2023 WBC Finals.
Yu Darvish, who pitched in the 8th inning, shuddered, saying, “This is going to be the final inning!”
Shohei Ohtani will be the closer on the mound in the ninth inning, while the third hitter will be three-time MVP Mike Trout. The last piece necessary for Japan to win the WBC championship was filled with the greatest matchup that will forever be engraved in baseball history.
Then came that ending.
Having supported the WBC for four consecutive tournaments as an interpreter, I have never been more excited and moved than at this tournament. To be honest, I’m currently a WBC loss (laughs), but I would like to take this opportunity to write about “another WBC” from the perspective of an interpreter.
Japan was initially reluctant to join the WBC
The first time I heard about the WBC concept was in Detroit, where the MLB All-Star Game was held in July 2005. Prior to the home run race, MLB and the MLB Players Association held a press conference to announce the outline of the international tournament, which promoted the globalization of baseball.
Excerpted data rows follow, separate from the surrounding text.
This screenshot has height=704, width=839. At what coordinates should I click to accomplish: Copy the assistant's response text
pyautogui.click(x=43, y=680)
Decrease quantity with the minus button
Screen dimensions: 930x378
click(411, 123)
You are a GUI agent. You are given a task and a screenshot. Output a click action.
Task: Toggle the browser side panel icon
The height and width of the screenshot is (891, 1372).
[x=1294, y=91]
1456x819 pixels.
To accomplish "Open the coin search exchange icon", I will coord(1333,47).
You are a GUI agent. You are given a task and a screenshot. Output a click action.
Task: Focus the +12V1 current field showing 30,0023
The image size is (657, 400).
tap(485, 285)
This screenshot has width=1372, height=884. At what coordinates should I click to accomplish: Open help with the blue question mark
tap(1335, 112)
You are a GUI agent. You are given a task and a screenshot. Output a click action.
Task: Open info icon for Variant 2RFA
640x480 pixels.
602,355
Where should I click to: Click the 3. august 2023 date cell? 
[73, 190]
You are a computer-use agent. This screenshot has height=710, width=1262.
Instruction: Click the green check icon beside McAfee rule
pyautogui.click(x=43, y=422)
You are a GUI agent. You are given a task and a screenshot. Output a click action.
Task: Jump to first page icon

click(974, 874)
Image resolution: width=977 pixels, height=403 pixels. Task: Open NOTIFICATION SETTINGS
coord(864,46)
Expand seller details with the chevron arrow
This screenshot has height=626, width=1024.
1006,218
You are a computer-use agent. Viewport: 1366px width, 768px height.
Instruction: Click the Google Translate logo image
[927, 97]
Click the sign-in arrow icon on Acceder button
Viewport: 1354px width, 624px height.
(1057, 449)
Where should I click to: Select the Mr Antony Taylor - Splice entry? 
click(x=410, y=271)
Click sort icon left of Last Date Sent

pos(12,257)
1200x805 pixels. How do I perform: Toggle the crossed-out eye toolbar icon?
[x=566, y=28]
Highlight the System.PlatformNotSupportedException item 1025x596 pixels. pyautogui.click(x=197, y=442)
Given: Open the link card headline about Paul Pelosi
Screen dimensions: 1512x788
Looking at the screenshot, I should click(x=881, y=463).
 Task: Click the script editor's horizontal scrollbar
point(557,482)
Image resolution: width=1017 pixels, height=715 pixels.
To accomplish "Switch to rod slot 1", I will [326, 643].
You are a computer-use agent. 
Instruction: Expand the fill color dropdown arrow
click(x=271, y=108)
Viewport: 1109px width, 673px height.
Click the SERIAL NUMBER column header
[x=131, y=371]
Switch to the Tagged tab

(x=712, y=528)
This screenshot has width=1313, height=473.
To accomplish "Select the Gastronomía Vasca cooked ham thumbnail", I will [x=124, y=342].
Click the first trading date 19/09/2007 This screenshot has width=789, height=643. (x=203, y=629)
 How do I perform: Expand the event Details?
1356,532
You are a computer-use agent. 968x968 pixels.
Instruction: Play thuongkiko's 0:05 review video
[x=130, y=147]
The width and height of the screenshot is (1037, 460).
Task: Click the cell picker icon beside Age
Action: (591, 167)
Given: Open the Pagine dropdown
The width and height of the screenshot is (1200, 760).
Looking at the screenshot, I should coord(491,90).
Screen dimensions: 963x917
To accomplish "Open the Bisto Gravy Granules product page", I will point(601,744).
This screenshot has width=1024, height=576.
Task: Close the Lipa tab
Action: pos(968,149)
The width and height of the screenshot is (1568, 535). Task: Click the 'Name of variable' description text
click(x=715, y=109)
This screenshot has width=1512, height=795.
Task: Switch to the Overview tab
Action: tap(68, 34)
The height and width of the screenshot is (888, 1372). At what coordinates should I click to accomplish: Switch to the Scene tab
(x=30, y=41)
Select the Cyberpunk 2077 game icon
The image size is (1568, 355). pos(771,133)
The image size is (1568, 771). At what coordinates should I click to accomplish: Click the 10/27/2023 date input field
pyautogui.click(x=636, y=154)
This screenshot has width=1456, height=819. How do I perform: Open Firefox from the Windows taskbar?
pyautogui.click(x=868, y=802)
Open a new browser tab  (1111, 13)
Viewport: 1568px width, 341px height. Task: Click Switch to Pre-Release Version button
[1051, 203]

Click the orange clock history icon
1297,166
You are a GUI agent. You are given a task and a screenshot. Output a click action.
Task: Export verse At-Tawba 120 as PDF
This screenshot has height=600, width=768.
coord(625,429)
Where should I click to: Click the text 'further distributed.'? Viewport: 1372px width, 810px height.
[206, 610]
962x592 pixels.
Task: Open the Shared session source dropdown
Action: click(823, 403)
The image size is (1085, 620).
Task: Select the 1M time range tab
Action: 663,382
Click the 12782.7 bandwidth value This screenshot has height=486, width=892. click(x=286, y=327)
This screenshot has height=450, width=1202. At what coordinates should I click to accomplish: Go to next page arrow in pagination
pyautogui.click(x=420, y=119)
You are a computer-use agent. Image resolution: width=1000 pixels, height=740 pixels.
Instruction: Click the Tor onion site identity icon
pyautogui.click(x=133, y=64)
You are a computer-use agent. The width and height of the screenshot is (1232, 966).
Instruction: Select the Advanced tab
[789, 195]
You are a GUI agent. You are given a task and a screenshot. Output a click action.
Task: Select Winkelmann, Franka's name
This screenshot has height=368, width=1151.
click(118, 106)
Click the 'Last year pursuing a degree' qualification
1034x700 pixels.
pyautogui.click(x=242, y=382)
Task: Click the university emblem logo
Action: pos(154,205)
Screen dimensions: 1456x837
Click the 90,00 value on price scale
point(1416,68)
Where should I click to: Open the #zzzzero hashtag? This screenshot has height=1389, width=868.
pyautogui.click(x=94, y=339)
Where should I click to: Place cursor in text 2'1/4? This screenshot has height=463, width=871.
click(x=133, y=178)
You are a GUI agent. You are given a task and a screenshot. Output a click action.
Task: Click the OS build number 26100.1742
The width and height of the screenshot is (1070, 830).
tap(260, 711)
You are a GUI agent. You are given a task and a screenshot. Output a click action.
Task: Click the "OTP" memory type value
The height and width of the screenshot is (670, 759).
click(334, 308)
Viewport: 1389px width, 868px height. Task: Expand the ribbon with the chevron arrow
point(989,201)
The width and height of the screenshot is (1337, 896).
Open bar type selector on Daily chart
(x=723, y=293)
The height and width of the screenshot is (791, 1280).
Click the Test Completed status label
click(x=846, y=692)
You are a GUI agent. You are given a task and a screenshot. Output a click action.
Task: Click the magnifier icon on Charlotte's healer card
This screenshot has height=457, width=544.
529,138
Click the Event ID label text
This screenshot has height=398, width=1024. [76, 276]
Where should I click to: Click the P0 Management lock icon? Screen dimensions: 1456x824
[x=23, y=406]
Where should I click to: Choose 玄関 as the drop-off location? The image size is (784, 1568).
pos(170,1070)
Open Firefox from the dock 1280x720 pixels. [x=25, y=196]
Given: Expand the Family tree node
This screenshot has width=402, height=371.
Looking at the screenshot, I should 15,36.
It’s hard to believe now, but at the time, Japan, which was showing resistance to the inequality of distributions, actively participated in the WBC along with Cuba, which was before the normalization of diplomatic relations with the United States. I didn’t take a stance. I remember thinking, “I wonder if a tournament without Japan and Cuba participating would be exciting?” The final was Japan vs Cuba).
2005 is the year the Tohoku Rakuten Golden Eagles were born to replace the Osaka Kintetsu Buffaloes. Until November of the previous year, I was aiming to enter the baseball world as the GM of Livedoor, and after that, I was in a mental state like burnout for about half a year. At that time, when I heard about the WBC concept, what crossed my mind was the passion of Mr. Eiichiro Yamamoto (1997 Baseball Hall of Famer), who worked hard to make the world’s best baseball match ahead of the MLB.